The Role of Artificial Intelligence in Shaping the Future of Mobile Technology

When it replaces rote work and processes to cut costs for business entities, and frees up workers to use their uniquely human capacities.

Proponents look forward to a world of AI that complements rather than substitutes work, enhancing productivity and sharing the fruits of greater prosperity; opponents fear that AI could aggravate surveillance even as it consolidates the growing fortunes of the global elite.

Artificial Intelligence

A broad and varied set of technologies that performs tasks that have traditionally been undertaken by at least some humans – encompassing everything from data entry to factory robots to chatbots and self-driving cars.

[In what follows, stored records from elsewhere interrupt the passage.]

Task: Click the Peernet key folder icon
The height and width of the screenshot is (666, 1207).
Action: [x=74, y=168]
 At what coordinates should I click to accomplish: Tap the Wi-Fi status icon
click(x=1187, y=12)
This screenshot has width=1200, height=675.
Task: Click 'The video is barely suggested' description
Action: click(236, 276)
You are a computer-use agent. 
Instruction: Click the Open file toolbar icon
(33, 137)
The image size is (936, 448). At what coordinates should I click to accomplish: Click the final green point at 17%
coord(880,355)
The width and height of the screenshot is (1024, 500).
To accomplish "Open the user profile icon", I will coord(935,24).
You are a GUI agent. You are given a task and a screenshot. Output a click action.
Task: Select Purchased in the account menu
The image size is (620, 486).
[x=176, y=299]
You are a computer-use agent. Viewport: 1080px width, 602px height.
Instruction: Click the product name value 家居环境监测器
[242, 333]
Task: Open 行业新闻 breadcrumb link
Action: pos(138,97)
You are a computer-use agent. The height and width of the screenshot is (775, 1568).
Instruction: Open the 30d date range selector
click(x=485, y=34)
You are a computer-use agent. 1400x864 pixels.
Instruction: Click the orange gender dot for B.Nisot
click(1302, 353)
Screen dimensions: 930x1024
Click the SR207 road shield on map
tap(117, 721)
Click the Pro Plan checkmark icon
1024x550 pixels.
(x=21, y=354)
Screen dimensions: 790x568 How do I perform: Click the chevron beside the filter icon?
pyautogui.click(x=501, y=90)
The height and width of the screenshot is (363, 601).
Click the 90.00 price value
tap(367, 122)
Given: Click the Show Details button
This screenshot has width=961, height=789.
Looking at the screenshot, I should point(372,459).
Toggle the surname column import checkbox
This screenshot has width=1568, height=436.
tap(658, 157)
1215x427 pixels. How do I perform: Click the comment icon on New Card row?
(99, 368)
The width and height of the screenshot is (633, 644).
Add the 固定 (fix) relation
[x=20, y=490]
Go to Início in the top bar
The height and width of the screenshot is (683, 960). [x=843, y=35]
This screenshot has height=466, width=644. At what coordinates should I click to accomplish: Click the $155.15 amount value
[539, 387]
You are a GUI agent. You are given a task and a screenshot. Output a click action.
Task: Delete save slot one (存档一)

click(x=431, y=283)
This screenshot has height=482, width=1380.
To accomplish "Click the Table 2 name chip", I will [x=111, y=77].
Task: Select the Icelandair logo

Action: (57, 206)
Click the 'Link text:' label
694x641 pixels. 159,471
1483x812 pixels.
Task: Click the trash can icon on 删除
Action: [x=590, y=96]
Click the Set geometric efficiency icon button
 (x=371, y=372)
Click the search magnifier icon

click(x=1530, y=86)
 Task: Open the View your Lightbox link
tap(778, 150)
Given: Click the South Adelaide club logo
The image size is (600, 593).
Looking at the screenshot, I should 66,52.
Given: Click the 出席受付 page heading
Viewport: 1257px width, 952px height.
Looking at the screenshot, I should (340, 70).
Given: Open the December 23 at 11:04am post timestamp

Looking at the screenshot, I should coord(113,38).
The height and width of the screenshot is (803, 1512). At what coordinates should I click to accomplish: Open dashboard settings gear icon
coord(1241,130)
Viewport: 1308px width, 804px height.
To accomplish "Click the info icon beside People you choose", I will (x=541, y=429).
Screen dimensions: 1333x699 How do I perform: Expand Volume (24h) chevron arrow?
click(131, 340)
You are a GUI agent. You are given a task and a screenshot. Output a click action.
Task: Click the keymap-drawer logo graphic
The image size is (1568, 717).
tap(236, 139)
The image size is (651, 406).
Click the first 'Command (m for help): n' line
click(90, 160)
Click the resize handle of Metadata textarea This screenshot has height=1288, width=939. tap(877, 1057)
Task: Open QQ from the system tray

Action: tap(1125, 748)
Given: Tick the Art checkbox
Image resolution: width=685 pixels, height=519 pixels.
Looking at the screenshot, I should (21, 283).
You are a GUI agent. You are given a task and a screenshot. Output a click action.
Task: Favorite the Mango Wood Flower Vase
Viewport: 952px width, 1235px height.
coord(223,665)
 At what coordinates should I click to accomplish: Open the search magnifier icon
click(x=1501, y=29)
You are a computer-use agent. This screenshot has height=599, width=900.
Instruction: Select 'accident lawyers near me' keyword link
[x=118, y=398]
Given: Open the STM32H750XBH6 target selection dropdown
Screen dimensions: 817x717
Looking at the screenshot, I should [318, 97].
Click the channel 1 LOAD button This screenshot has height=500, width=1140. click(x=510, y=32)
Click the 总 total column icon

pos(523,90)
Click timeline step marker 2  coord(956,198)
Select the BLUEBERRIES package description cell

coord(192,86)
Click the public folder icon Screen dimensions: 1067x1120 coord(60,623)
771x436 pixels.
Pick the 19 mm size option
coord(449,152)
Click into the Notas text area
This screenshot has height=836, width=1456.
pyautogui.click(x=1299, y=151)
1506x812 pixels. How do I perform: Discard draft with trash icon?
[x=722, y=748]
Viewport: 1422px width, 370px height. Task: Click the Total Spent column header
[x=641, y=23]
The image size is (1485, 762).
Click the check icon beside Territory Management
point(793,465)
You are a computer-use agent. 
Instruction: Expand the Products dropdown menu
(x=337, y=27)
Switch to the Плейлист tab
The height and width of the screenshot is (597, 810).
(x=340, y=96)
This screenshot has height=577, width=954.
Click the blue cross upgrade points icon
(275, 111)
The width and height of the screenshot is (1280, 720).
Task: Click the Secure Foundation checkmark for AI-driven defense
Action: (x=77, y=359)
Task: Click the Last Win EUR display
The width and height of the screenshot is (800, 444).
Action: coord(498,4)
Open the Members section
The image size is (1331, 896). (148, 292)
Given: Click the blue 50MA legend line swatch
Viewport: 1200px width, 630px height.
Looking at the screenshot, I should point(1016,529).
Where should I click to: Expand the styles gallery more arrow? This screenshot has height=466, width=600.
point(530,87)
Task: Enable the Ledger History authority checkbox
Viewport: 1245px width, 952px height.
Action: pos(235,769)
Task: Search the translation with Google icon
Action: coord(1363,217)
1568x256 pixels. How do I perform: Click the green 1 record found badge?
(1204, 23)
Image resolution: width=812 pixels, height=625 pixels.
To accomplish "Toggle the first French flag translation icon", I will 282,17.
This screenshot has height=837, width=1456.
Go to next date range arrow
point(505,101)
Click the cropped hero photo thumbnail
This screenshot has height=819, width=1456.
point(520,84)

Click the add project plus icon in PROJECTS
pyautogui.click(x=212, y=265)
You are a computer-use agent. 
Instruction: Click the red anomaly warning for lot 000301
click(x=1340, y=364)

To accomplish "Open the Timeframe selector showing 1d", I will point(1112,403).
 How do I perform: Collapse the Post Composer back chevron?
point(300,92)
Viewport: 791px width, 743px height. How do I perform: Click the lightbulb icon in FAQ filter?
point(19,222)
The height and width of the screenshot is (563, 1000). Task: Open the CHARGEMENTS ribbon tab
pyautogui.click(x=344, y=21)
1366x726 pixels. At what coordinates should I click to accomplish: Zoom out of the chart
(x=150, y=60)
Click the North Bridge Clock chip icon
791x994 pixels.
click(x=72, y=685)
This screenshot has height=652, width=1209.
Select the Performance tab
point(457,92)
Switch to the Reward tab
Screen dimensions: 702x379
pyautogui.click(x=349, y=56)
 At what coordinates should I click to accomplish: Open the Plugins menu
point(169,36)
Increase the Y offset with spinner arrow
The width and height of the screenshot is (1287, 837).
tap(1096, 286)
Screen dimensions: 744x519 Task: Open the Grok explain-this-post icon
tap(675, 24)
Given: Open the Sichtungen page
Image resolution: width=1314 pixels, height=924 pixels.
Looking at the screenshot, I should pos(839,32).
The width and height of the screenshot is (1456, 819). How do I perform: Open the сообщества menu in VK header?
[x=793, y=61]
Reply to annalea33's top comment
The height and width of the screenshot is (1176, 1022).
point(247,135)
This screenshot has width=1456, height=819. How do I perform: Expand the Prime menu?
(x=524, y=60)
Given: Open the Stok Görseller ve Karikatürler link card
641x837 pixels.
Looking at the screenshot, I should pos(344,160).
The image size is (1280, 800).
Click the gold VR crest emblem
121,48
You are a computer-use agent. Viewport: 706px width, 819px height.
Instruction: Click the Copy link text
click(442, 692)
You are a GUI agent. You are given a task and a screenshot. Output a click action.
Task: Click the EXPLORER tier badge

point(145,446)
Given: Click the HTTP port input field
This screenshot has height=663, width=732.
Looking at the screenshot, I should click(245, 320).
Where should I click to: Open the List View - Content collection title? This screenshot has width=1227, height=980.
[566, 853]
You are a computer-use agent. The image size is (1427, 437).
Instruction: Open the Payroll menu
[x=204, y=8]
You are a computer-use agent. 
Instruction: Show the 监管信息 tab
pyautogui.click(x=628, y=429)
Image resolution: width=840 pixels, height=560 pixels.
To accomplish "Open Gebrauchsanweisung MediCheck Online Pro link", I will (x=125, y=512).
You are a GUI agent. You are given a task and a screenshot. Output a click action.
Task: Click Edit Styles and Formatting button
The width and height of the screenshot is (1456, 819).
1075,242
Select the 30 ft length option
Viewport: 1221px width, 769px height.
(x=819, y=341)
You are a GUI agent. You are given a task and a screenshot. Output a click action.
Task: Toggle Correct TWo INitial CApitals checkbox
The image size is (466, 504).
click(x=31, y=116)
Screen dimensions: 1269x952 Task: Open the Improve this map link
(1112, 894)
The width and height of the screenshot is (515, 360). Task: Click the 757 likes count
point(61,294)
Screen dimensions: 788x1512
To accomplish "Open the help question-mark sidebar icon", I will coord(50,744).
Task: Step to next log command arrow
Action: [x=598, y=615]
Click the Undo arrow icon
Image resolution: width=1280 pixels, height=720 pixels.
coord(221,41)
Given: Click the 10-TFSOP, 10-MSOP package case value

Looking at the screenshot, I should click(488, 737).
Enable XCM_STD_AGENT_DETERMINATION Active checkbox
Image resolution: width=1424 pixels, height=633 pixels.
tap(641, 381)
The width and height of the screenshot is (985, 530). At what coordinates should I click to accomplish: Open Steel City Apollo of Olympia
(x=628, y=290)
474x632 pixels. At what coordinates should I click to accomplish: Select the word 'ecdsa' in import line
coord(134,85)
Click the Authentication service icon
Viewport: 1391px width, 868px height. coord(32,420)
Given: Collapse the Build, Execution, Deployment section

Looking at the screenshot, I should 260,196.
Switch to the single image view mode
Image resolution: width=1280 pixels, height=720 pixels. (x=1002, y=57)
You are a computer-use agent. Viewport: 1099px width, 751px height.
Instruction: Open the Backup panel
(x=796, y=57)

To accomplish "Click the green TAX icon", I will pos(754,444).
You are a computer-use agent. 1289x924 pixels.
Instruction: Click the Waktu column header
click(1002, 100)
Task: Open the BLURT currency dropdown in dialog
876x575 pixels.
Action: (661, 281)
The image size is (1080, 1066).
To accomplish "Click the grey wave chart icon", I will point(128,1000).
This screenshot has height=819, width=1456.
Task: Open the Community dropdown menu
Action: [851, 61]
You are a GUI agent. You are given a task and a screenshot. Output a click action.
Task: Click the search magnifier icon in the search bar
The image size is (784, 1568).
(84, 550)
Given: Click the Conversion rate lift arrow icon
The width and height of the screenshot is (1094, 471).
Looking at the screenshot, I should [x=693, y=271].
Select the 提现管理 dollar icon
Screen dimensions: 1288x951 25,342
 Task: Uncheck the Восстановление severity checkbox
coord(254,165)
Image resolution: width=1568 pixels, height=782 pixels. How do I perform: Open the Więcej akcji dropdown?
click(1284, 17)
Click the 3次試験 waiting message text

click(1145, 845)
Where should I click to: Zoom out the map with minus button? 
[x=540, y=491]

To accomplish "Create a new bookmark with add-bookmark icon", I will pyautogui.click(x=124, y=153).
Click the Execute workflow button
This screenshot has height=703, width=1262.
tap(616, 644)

Modern AI first emerged with Marvin Minsky and John McCarthy’s landmark ‘Logic Theorist’ computer program in 1956 – a year many now consider a birth date for the modern field. Soon thereafter, AI researchers divided the field into four subtypes ranging from systems focused on single tasks, many of which we now routinely use, to sentient machines that don’t yet exist.

It is increasingly seamlessly embedded in manufacturing costs and worker safety reduction, facilitating patient diagnosis and treatment, speeding drug discovery, identifying patterns in mountains of data, and even providing chatbots and banking customer service systems, all of which are increasingly tailoring transactions to customers while reducing compliance costs and improving the management of risk.

Machine Learning

The key to AI is machine learning, in which an algorithm learns from data to get its job done, rather than always doing the same thing in the same way. It’s the program called up by the data scientist ‘over and over again’ in the preceding quote, that adjusts according to its experiences that result in better performance in the future.

To identify objects, or track a fast-moving vehicle, an AI system might learn by processing a sequential stream of data (for instance, from visual images or a lidar sensor), while trying to understand language might involve encoding the statistical distribution of characters into a model. To achieve these tasks, data are interpreted and translated into an algorithm that guides the behaviour of the machine, helping it gradually become more capable over time.

Groundbreaking work from researchers such as Alan Turing first suggested that machines might be truly intelligent in the 1950s and ’60s, with early accomplishments in AI including GPL (general problem solver) algorithm from Newell ́s Simon, LISP (list processing) programming language developed by John McCarthy, and ELIZA – an early natural language processing simulation that tried to imitate conversation by Joseph Weizenbaum.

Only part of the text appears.